• About this task:
Which lines of the data hold the word "Import"? Copy all of them.

Records excerpted from a collection

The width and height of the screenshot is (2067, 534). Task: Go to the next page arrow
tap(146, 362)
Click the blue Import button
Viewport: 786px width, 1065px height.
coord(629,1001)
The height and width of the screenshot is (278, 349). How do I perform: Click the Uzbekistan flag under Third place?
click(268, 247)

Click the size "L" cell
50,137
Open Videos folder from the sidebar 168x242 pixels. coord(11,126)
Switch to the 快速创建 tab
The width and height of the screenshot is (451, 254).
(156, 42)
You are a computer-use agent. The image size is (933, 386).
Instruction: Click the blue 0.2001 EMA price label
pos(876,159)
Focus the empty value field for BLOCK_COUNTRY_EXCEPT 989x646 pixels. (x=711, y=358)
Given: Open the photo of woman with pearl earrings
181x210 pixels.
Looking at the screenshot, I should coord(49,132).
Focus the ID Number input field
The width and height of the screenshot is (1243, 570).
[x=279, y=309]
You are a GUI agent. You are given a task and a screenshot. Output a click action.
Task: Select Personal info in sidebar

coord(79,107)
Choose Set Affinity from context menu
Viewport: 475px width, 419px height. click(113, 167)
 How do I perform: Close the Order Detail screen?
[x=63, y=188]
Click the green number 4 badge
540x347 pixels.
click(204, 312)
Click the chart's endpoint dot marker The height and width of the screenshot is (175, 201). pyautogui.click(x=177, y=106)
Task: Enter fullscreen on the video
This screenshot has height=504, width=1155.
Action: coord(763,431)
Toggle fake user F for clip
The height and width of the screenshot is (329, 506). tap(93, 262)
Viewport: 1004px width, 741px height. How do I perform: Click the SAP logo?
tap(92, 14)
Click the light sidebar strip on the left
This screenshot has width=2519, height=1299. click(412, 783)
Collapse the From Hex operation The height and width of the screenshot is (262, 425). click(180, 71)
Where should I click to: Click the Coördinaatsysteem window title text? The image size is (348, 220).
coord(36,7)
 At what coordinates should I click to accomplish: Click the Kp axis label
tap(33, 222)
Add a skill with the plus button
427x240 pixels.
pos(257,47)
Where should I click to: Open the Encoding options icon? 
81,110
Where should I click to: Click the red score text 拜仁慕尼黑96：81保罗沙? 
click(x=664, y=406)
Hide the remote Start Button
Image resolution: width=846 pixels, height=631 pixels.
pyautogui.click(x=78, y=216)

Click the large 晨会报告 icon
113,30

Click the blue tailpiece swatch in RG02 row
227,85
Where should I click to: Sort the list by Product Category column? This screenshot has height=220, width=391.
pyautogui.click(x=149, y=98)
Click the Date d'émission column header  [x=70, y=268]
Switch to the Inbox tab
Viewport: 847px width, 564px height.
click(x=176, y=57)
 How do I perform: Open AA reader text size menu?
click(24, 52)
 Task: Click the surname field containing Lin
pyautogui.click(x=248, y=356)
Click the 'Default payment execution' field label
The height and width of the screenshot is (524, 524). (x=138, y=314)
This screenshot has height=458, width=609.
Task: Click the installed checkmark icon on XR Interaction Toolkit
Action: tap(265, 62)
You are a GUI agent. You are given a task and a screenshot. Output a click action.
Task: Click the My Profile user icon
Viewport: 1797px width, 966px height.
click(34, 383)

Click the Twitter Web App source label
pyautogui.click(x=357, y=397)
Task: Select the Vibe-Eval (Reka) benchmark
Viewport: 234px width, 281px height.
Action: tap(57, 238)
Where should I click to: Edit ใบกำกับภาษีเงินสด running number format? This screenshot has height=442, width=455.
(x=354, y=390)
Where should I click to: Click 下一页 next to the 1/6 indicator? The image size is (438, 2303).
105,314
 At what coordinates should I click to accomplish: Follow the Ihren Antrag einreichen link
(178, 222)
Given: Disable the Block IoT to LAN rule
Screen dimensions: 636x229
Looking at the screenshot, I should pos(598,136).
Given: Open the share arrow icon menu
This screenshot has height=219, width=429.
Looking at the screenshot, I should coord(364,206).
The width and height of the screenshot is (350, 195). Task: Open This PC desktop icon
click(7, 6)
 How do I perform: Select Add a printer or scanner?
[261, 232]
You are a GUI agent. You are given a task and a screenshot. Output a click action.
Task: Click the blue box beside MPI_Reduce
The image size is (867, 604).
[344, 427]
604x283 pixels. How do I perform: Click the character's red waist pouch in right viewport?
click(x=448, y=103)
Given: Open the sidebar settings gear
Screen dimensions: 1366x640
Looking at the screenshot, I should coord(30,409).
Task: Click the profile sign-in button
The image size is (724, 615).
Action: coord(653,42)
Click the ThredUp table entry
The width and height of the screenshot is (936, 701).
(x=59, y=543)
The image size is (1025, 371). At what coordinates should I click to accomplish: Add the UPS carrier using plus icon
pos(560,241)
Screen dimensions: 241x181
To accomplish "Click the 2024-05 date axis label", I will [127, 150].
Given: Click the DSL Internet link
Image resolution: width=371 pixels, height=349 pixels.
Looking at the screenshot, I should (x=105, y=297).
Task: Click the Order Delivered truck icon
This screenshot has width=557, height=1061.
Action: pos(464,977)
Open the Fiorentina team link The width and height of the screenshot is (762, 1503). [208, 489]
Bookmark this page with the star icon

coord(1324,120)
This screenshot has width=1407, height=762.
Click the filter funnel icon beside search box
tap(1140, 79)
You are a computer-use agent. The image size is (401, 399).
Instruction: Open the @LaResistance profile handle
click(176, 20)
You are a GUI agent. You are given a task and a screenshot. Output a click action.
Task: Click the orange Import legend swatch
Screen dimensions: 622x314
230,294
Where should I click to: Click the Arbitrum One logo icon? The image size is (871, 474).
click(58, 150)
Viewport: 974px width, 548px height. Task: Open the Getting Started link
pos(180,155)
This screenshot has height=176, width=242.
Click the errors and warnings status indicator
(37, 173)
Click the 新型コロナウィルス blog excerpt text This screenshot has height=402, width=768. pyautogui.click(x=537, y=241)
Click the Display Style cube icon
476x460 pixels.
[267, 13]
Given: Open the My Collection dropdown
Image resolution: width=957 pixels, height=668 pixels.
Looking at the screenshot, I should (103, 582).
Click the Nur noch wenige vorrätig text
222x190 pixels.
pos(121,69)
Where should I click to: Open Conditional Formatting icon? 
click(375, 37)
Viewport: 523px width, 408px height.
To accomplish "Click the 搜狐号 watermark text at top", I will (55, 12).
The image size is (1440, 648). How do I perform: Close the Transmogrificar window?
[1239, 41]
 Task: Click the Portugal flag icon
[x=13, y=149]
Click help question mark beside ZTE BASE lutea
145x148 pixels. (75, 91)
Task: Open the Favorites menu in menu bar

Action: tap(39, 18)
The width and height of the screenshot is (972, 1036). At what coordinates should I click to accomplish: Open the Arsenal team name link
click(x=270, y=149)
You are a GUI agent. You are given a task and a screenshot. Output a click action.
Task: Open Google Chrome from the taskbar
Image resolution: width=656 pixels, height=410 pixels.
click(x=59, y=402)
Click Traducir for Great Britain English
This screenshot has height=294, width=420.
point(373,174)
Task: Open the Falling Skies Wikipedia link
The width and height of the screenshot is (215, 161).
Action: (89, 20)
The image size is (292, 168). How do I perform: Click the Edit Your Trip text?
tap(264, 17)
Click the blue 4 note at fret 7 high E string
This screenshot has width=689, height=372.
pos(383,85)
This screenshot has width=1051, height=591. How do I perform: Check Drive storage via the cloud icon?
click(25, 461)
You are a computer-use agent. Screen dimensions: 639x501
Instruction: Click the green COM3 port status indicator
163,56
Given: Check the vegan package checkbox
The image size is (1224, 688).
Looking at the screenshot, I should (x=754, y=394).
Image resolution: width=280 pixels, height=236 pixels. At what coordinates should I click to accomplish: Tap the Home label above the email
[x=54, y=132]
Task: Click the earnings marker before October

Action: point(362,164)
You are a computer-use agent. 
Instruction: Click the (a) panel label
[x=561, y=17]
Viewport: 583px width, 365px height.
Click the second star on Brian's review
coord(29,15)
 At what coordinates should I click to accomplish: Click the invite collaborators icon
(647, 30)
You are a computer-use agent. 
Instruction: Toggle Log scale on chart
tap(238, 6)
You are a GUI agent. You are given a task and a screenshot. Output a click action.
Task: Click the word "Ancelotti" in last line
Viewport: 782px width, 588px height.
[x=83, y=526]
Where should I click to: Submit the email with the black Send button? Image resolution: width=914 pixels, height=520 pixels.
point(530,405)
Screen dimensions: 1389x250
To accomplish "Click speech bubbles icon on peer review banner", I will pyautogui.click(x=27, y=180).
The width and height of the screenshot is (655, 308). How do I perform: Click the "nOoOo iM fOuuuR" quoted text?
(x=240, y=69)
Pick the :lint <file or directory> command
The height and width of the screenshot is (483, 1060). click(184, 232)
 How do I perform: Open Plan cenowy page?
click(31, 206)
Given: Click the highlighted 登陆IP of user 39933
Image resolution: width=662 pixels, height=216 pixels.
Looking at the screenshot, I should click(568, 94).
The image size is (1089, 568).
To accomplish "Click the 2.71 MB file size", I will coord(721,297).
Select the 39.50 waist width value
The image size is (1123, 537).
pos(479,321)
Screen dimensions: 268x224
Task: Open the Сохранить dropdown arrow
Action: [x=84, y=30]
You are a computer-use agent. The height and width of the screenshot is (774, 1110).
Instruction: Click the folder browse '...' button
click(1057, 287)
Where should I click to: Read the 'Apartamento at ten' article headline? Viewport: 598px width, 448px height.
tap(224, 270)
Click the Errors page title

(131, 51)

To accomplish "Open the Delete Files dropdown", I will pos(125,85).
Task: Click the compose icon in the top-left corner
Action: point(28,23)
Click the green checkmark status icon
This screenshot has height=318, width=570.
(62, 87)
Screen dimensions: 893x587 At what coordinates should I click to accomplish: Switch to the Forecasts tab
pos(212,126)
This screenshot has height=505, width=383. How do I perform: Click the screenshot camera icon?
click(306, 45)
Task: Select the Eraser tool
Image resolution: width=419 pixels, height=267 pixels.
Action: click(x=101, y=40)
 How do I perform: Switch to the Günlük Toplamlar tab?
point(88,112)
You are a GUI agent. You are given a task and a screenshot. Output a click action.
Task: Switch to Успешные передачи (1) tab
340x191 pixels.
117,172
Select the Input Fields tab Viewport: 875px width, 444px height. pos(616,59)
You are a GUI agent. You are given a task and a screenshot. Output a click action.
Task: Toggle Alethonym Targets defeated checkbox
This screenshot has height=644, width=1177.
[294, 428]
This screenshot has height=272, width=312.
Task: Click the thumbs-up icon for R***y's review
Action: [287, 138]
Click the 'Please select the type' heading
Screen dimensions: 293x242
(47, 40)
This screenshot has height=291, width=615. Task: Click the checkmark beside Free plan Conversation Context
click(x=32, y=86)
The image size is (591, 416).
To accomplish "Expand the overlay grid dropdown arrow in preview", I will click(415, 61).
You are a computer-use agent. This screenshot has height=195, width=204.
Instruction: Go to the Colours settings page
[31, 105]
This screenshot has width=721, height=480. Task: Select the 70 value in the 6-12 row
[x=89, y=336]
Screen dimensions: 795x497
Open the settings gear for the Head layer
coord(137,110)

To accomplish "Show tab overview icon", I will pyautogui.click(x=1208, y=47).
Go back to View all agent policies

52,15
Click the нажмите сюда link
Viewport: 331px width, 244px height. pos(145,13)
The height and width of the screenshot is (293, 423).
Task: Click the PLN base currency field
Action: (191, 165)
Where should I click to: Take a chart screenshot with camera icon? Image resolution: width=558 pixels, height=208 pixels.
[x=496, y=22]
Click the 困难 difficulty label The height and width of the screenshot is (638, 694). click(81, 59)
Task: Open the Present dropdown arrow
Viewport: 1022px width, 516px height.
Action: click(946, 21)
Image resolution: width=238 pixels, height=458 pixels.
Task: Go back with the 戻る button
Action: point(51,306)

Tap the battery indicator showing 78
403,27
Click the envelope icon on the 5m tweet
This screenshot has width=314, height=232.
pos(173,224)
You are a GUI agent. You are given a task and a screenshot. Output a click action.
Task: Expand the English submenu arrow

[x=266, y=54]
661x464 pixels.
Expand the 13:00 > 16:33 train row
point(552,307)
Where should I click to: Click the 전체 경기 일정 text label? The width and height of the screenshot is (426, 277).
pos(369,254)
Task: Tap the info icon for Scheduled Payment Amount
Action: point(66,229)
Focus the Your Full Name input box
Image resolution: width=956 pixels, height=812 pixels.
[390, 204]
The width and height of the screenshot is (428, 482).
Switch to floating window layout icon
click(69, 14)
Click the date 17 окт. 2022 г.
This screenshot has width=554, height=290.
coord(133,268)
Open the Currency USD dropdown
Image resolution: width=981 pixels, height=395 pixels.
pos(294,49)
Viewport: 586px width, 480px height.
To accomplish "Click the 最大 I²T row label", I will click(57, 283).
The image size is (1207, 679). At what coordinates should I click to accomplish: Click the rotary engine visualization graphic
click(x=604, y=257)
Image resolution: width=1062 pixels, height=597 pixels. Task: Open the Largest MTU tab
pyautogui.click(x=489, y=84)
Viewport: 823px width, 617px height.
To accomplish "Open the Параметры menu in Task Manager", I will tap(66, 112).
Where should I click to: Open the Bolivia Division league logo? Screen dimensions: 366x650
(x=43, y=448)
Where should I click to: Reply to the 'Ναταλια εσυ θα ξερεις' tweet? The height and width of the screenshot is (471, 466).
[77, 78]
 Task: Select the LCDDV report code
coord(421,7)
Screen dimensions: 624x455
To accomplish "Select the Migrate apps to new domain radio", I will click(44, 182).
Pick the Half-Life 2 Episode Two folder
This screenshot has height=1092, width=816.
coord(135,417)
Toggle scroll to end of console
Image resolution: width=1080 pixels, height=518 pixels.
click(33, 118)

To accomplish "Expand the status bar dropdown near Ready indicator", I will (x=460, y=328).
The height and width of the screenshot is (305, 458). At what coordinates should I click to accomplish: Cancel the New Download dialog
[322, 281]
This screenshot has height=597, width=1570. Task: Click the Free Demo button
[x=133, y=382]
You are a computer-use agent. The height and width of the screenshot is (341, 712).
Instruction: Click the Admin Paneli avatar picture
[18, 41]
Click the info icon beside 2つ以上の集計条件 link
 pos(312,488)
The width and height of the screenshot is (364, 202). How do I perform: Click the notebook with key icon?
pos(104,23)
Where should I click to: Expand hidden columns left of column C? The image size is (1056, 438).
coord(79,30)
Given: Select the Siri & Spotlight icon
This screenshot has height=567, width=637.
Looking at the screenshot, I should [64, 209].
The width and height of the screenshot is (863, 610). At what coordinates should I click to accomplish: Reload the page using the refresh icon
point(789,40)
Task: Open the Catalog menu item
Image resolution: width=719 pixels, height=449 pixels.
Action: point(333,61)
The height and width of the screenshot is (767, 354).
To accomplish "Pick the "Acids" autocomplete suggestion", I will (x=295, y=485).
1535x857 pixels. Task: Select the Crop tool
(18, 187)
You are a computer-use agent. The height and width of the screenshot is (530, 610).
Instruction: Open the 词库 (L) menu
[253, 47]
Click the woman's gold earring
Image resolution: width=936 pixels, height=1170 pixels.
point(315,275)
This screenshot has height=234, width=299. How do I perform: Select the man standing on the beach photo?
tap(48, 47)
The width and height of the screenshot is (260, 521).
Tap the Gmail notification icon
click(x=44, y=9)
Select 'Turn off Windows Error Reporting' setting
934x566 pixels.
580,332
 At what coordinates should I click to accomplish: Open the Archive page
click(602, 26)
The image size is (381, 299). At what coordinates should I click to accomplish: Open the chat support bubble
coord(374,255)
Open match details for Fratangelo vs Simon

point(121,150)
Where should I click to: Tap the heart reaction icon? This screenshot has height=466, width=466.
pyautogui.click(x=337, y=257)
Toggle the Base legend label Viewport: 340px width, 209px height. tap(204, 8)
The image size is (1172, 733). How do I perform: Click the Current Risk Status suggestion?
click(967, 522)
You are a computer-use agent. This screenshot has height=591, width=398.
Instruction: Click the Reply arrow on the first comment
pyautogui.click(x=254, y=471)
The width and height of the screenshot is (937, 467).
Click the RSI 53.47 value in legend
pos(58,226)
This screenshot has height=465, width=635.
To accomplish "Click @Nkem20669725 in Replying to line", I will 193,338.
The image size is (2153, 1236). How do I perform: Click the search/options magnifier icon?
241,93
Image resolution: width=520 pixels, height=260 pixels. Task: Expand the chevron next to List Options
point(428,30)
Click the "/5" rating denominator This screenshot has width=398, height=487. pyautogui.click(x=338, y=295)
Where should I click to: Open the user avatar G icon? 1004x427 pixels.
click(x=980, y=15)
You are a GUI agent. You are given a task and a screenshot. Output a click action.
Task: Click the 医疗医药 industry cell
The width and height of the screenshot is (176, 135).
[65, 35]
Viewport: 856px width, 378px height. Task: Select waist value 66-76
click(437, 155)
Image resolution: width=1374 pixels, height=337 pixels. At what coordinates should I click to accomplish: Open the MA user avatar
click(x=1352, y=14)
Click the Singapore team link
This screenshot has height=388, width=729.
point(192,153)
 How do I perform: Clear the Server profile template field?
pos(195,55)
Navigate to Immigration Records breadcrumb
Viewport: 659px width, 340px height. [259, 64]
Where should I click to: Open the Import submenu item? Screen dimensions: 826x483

• Task answer:
Click the blue Import button
Task: Click the orange Import legend swatch
Where should I click to: Open the Import submenu item? Screen dimensions: 826x483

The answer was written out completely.